El sabio ante la muerte

El “Fedón”, de Platón, muestra a Sócrates consolando a sus discípulos para que acepten el destino de su maestro, que por nada del mundo eludiría su cita con el veneno. Los tiene que convencer de no estar tristes por su estoicismo avant la letre; sereno les dibuja silogismos para mostrar que la filosofía no es otra cosa que una preparación para la muerte y que por lo tanto es la triste graduación de todo pensador que se precie, para al fin abandonar lo particular y abrazar lo universal, dejando el cuerpo (soma) que es la prisión (sema) del alma. Una actitud ejemplar y pura, la apuesta de quien pone pleno al absoluto.

Pero no se compara con el mito del sabio tucumano ante la muerte. He reconstruido la escena con la memoria de la descendencia de los protagonistas. A las imperfecciones propias de una empresa de este tipo se debe sumar, en general, la traición de poner palabras donde hubo una escena de altísima densidad humana, y, en particular, mis propias limitaciones expresivas. Estaremos entonces tan cerca de lo ocurrido como un sordo de la música: las migajas de verdad que podremos disfrutar son equiparables a las notas que obtiene al posar su mano sobre el piano. Verán que aun lejanas, son profundísimas.
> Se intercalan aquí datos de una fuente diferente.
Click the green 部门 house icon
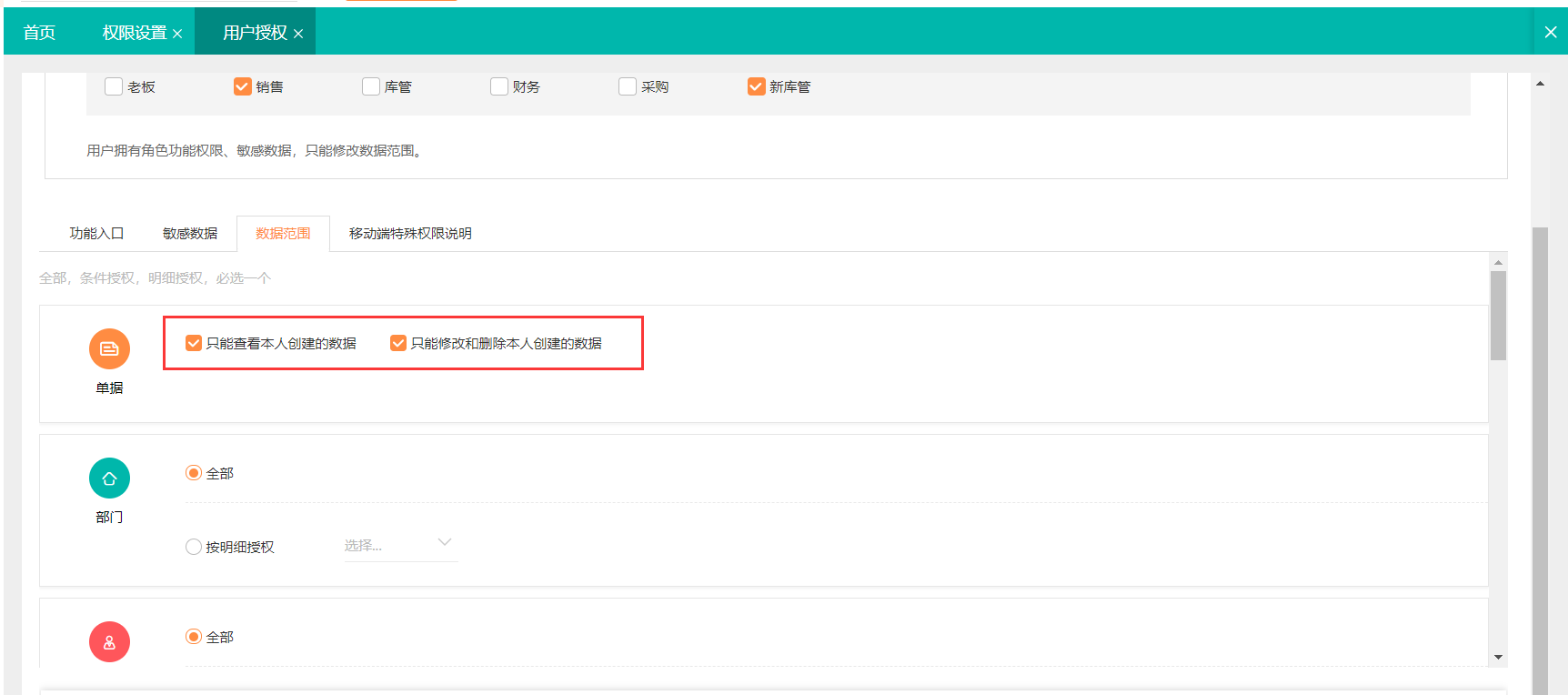 pyautogui.click(x=109, y=478)
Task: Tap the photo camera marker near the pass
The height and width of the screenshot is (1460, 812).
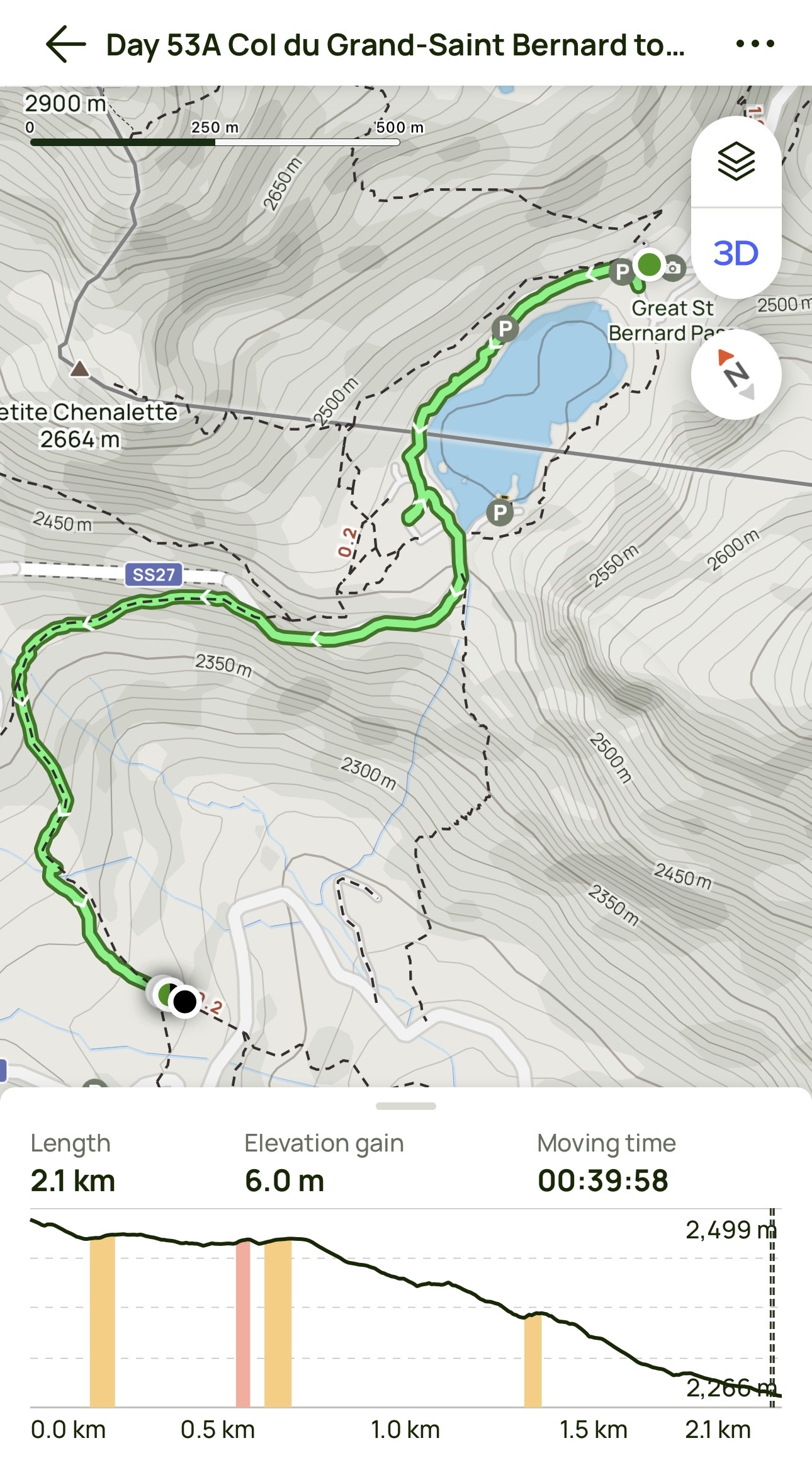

Coinciden todos en que era martes y que la primera década del siglo XX recién terminaba. La noticia de que el maestro tenía una enfermedad incurable ya se extendía peligrosamente. El diagnóstico inapelable fue de su discípulo dilecto, Pita Poviña, ahora uno de los médicos más reputados de Tucumán. No pudo menos que comunicarle a su lechada académica, junto a quienes urdieron la idea de que todos los seguidores tenían que estar a la hora de comunicarle la noticia fatal. Quizás la primera vez que ellos sabían más que el Doctor Macedonio Parra. Pusieron el límite de una semana para que los dispersos llegaran para la cita suprema.

Ese martes el sabio llegó al museo temprano y se encontró con la sorpresa de que veinte personas, de etiqueta impecable, lo esperaban. Rostros conocidos, a pesar de que el tiempo había hecho de las suyas. Los comenzó a saludar de a uno por su nombre, evocando con cruel afecto algún recuerdo vergonzoso. Varios incumplieron el pacto de no quebrarse y rompieron en llanto, pero por suerte el sabio estaba acostumbrado a generar emociones a su alrededor, máxime en una nostálgica reunión en su honor. Cuando se abrió un silencio, les habló el profesor:

- ¡Qué alegría inmensa queridos! ¿Se cumple algún aniversario especial, un número redondo que se me haya pasado?

Los queridos miraban al piso

-¡Lo tengo! ¡Cuarenta años de mi taxonomía de epifitas!

El silencio le convenció que estaba lejos de la verdad. Pasó a arriesgar otras efemérides: tres décadas de la muerte del tapir al que llamaron Puck y que era una institución del colegio. ¿No? ¡Ah! Cincuenta de la visita del hijo de Darwin, entrañable borrachín.

Para alivio general, Jorge Fiol puso fin al penoso espectáculo.

- Maestro. La verdad es que estamos como dijo Shakespeare, “con un ojo risueño y el otro vertiendo llanto”. La alegría de verlo es inmensa, pero también la tristeza es muy grande.

-Ajá- se puso grave el sabio, fingiendo entender a qué iba-. Abel Novillo procedió a relatarle los resultados de los estudios médicos que se realizara en su consultorio hacía un par de semanas. Lo hizo con la precisión con la que el propio Macedonio describió para siempre el tarco tucumano: “hojas bipinnaticompuestas, raquis alargado, inflorescencias en panículas terminales, fruto cápsula orbicular, gruesa y leñosa, aplanada con dehiscencia paralela al plano de compresión, semillas alargadas con láminas membranosas...”

El sabio escuchó impertérrito, seguro opinaba que se podía hacer una mejor descripción con menos palabras. Finalmente preguntó

-¿Significa que yo…?- Todos se enfocaron en su rostro.

-¿Que yo…?- Asintieron

-¿Qué yo me?- Nuevamente los rostros le hicieron saber que era eso

-¿Yo me voy a morir? ¿¡Por qué!? ¡Me c** en la deidad!- Pateó el suelo y procedió a un furioso llanto a moco suelto que parecía interminable.

Después se marchó, no sin antes mandar a todos a la mierda. Un verdadero sabio.